Rangnick e il Milan: la storia di un addio (bis) raccontato dal diretto interessato
Ralf Rangnick ha ufficialmente rinnovato il suo contratto da Commissario Tecnico dell’Austria fino al 2028, mettendo la parola fine a qualsiasi ipotesi di approdo sulla panchina del Milan. Ma non è questa la notizia che ha fatto più discutere: sono le sue dichiarazioni in conferenza stampa a essere destinate a far parlare a lungo.
Le parole di Rangnick: “Dal Milan non è arrivata chiarezza”
Il tecnico tedesco, con la consueta franchezza che lo contraddistingue, ha confermato pubblicamente quanto già si intuiva: «È vero, ci sono stati colloqui con il Milan, iniziati tre settimane fa. Poi ci sono stati altri contatti, però ho chiesto chiarezza prima del Mondiale perché volevo capire se potevo concentrarmi sull’Austria oppure cominciare a lavorare per il Milan. Non intendo lasciare l’Austria, ma almeno cominciare ad organizzare il lavoro con il Milan e il suo staff.»
Parole che fotografano con precisione una situazione diventata ormai un copione ricorrente: il Milan avvia una trattativa, crea aspettative, poi cala il silenzio. Rangnick aveva chiesto risposte chiare, soprattutto in vista degli impegni con la nazionale austriaca al Mondiale. Quella chiarezza non è arrivata, e il tecnico ha scelto — comprensibilmente — di restare dove si sente valorizzato.
Il secondo no di Rangnick al Milan (o il secondo no del Milan a Rangnick?)
Non è la prima volta che il nome di Rangnick si intreccia con quello del Milan. Da anni il club rossonero e il tecnico di Backnang si sfiorano senza mai incontrarsi davvero. Questa volta il mancato accordo ha contorni ancora più netti: secondo quanto emerso, Rangnick avrebbe avuto bisogno di carta bianca sul piano tecnico e operativo, una condizione difficile da accettare per una proprietà che vuole mantenere un controllo preciso sulle scelte del club.
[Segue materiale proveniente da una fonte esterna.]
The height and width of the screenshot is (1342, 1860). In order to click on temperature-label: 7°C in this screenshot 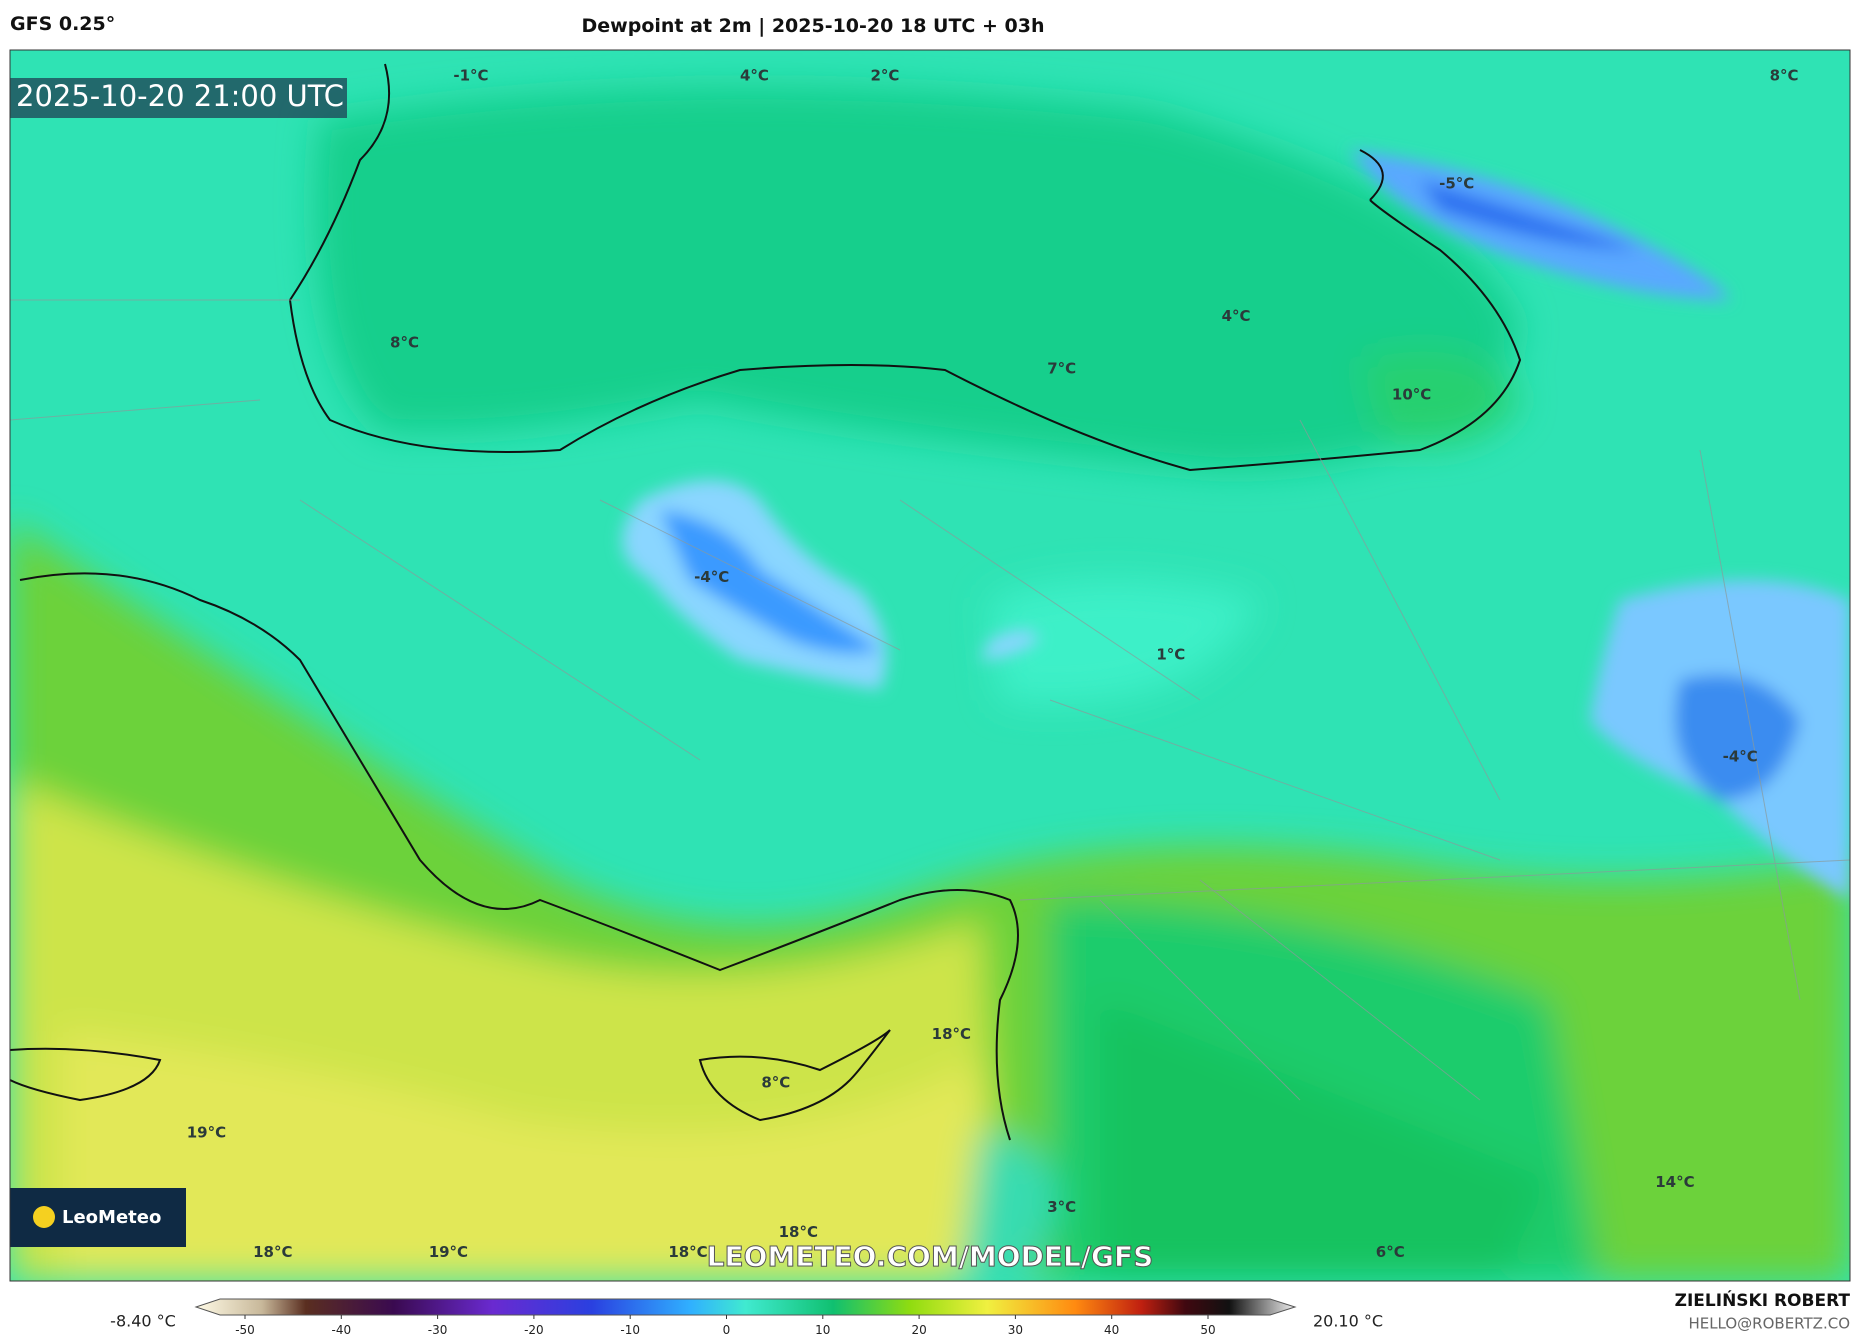, I will do `click(1062, 368)`.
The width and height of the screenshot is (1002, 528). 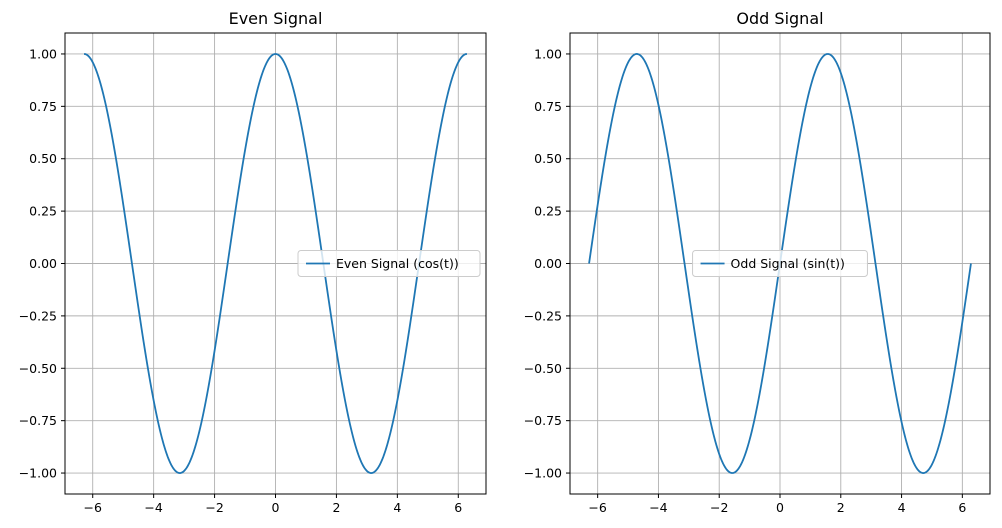 I want to click on legend-label: Even Signal (cos(t)), so click(x=398, y=264).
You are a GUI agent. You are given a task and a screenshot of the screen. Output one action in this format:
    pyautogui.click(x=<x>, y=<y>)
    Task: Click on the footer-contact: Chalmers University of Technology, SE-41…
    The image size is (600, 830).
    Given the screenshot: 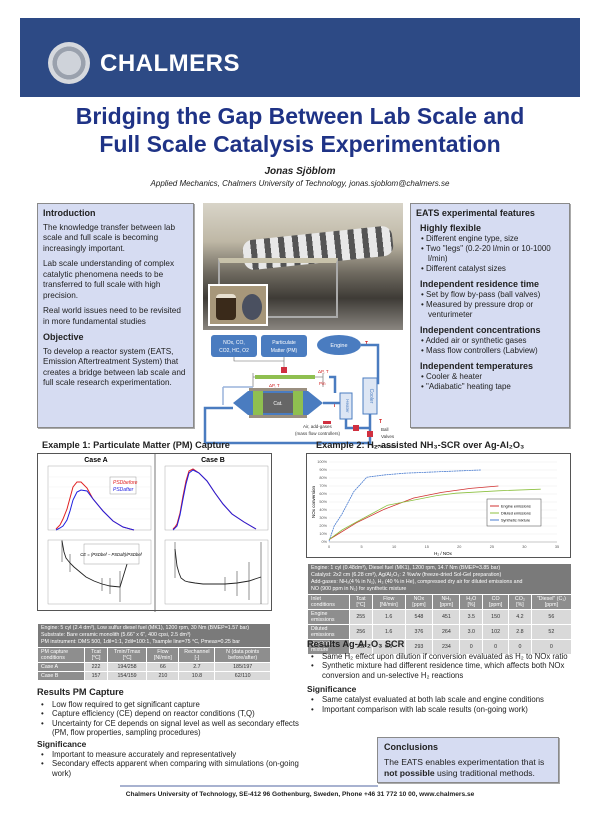 What is the action you would take?
    pyautogui.click(x=300, y=794)
    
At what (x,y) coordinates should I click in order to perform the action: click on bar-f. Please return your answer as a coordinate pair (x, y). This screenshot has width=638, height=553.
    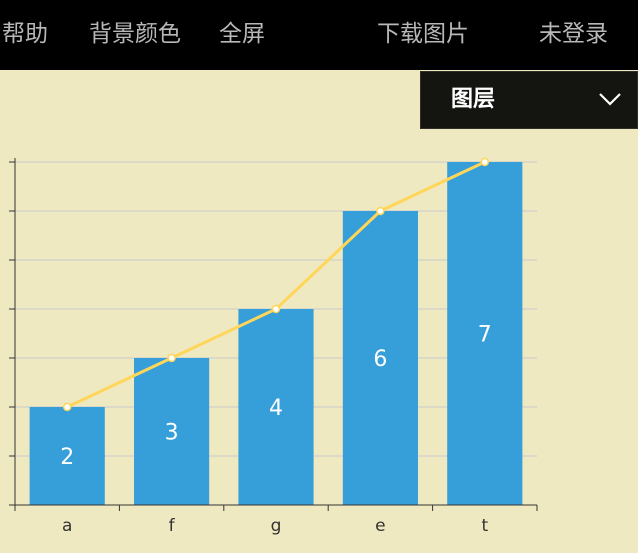
    Looking at the image, I should click on (172, 432).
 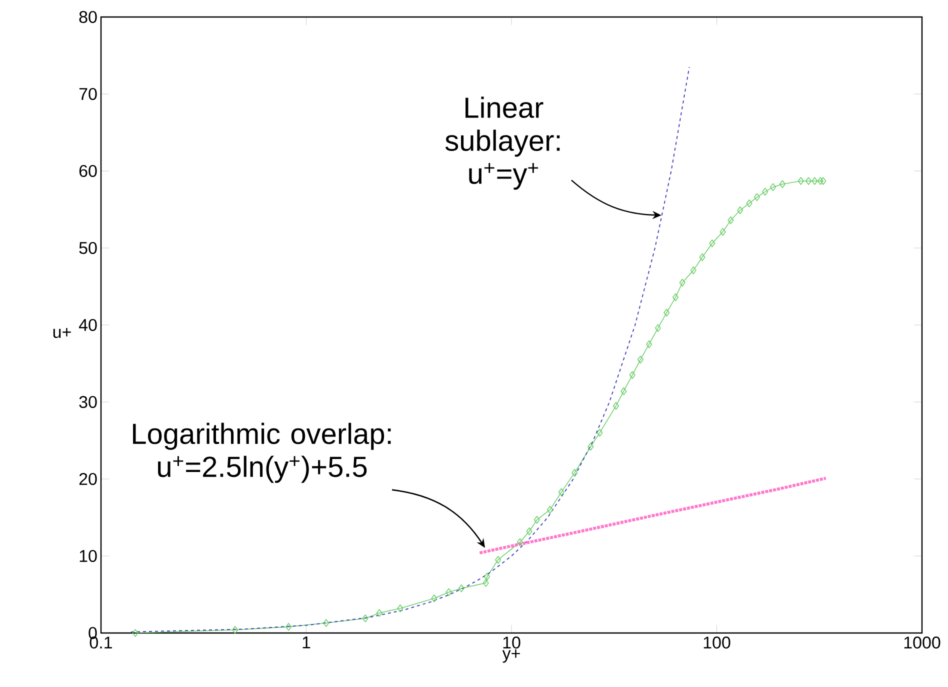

Come già approfondito su CasaMilan.it, il silenzio di Cardinale in questa trattativa ha avuto un costo altissimo in termini di credibilità e di tempo perso. Ogni giorno senza allenatore è un giorno in meno per programmare la stagione.
Rangnick guarda avanti: Austria verso il Mondiale
Con il rinnovo fino al 2028, Rangnick si proietta su un ciclo lungo con la nazionale austriaca, che sta vivendo una delle fasi più interessanti della propria storia recente. Il tecnico ha costruito un gruppo compatto, capace di esprimere un calcio riconoscibile e propositivo. La sua scelta di restare è comprensibile e rispettabile.
Per il Milan, invece, il capitolo Rangnick si chiude definitivamente — almeno per questa finestra — e l’attenzione si sposta interamente su Amorim, che sembra essere il profilo su cui il club ha deciso di puntare concretamente per il futuro.